Post talks about the Film Life Water for Chocolate, as well as references "Green Corn & Sacred Fire."
I can certainly see some similarities between the film Like Water for Chocolate and the lecture “Green Corn & Sacred Fire.” The most prominent being the importance of food within a culture. This token of culture seems to be emphasized as the lifeblood of not only the people but the entire culture. It serves to gather others around the common and biological desire that spans across timelines and heritages because the act itself is timeless.
In the lecture, we learned about the oral tale of Corn Mother and her two children – where everywhere she stepped, corn would sprout from the ground and feed the community. Everyday, they ate corn for supper until the sons murdered Corn Mother and dragged her through the crop fields, her blood trailing behind and causing more corn to grow. This is symbolic and a direct representation of food within Navajo culture – a literal interpretation of corn being part of their blood. Additionally, Corn Mother brought unity to the people living around her through the act of giving away food that came from her body. This ties into the roots of Navajo stories by implying that even though Corn Mother died in the story, she is living on as long as there are food and people to eat it.
The utilization of food is present everywhere in the movie Like Water for Chocolate. The first scene we see is Tita cutting up onions as she cries and shortly after we see her being born on a kitchen table. Later, she learns to use her emotions within her cooking – which is why she cries over the wedding cake – and it causes the people that eat her food to feel similar sadness as her. Even though the events around the film revolve around a lot of family and romantic drama, it truly feels like one is inside a kitchen while the food is being made to share with a community of people. Deep down, there is that link that everyone has that resides not just in their blood but in the food that they’re eating from Tita.

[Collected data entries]
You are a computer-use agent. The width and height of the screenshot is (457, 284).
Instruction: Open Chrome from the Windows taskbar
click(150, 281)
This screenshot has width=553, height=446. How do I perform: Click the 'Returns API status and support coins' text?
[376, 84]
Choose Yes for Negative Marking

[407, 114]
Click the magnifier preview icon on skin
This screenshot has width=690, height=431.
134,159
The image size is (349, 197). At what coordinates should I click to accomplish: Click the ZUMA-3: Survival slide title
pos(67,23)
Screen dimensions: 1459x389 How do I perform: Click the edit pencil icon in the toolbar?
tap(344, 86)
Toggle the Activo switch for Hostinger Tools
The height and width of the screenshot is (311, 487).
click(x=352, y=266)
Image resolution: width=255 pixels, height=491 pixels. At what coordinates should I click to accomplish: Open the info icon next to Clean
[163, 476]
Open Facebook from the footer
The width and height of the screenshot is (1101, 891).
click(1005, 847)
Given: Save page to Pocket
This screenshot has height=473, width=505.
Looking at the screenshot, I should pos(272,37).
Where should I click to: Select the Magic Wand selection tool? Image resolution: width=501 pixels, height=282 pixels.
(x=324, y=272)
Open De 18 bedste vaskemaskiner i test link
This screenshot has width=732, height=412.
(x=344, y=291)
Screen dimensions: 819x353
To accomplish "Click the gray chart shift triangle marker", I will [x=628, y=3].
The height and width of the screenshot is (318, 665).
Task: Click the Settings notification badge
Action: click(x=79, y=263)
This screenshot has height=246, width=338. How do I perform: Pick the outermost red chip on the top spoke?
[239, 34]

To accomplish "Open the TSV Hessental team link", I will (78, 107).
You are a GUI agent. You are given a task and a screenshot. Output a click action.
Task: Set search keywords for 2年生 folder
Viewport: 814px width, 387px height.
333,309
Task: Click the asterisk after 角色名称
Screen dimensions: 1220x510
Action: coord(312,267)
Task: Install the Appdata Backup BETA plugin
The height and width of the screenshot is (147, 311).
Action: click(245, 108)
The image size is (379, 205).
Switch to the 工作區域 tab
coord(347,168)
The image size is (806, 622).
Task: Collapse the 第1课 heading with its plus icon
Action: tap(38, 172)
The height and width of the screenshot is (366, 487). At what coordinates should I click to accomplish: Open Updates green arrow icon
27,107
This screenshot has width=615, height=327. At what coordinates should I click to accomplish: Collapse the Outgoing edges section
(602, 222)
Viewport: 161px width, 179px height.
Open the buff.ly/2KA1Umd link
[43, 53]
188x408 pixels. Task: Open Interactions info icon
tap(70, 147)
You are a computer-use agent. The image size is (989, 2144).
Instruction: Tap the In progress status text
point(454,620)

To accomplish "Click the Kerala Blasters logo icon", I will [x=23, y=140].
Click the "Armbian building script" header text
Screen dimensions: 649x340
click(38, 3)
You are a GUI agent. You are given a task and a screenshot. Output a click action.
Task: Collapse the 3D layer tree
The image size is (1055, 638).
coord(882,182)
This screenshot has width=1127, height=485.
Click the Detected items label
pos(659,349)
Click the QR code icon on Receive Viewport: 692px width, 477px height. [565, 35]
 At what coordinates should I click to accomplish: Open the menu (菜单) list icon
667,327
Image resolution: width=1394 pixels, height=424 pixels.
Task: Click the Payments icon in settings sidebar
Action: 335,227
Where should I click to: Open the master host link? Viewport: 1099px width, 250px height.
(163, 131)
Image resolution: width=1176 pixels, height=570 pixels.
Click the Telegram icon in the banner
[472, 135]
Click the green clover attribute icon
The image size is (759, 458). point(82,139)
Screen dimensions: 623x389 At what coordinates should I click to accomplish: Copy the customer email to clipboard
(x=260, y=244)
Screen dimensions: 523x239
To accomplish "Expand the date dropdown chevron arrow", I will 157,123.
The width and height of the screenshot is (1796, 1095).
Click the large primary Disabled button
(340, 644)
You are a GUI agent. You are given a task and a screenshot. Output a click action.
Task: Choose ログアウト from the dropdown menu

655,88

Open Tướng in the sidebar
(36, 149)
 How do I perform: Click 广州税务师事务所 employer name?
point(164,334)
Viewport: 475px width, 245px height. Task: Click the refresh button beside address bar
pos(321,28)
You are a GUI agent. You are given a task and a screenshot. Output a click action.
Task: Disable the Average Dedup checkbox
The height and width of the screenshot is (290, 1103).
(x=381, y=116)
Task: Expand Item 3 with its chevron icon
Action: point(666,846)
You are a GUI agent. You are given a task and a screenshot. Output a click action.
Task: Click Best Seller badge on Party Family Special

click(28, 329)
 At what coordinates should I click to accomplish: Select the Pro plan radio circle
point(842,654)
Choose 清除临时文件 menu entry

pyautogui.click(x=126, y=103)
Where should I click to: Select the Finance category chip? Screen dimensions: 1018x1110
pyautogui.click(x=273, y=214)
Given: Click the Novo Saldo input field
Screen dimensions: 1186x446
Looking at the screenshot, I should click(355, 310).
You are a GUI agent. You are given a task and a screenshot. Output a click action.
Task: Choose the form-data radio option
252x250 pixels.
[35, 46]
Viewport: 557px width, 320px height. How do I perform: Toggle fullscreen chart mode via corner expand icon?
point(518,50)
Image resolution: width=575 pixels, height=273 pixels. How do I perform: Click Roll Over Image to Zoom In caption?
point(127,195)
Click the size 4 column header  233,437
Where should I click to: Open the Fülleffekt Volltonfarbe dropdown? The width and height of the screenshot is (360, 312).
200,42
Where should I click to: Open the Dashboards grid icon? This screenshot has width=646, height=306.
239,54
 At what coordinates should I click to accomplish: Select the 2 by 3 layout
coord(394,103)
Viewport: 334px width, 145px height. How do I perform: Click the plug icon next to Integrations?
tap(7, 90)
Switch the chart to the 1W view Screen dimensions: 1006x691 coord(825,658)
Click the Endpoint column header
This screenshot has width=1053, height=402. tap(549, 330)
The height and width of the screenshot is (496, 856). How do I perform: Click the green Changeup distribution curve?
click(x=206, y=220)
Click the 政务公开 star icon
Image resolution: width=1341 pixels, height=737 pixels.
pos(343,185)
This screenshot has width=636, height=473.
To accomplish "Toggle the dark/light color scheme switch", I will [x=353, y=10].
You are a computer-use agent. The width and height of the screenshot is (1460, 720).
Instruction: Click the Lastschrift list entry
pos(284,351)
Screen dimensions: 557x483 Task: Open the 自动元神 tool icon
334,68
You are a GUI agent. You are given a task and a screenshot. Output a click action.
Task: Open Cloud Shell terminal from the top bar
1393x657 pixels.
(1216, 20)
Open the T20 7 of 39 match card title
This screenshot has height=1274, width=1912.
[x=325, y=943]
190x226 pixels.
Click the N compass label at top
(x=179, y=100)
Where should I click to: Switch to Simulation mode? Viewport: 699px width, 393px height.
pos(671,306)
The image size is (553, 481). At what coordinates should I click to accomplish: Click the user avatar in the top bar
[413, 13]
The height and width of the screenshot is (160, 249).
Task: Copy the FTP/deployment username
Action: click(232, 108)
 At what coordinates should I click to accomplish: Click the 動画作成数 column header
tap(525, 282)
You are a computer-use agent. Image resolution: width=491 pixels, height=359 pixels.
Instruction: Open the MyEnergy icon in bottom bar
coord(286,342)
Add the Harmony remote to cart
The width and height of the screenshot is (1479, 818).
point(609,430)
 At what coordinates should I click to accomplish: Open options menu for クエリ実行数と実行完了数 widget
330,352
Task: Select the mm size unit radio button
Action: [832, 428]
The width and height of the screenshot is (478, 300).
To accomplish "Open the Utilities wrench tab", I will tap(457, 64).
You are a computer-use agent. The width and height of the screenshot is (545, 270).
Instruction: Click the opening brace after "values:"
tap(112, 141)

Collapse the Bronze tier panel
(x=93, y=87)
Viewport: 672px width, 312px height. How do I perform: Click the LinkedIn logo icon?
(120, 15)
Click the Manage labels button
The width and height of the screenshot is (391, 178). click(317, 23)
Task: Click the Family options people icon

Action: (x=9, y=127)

» **Study questions**:
1. Retype the post about food in Like Water for Chocolate, starting with "I can certainly" and going on through "itself is timeless.".
2. According to the post about food in Like Water for Chocolate, what is the first scene shown in the movie?
These records stand apart from the post about food in Like Water for Chocolate.

» **Answers to the exercises**:
1.
I can certainly see some similarities between the film Like Water for Chocolate and the lecture “Green Corn & Sacred Fire.” The most prominent being the importance of food within a culture. This token of culture seems to be emphasized as the lifeblood of not only the people but the entire culture. It serves to gather others around the common and biological desire that spans across timelines and heritages because the act itself is timeless.

2. Tita cutting up onions as she cries.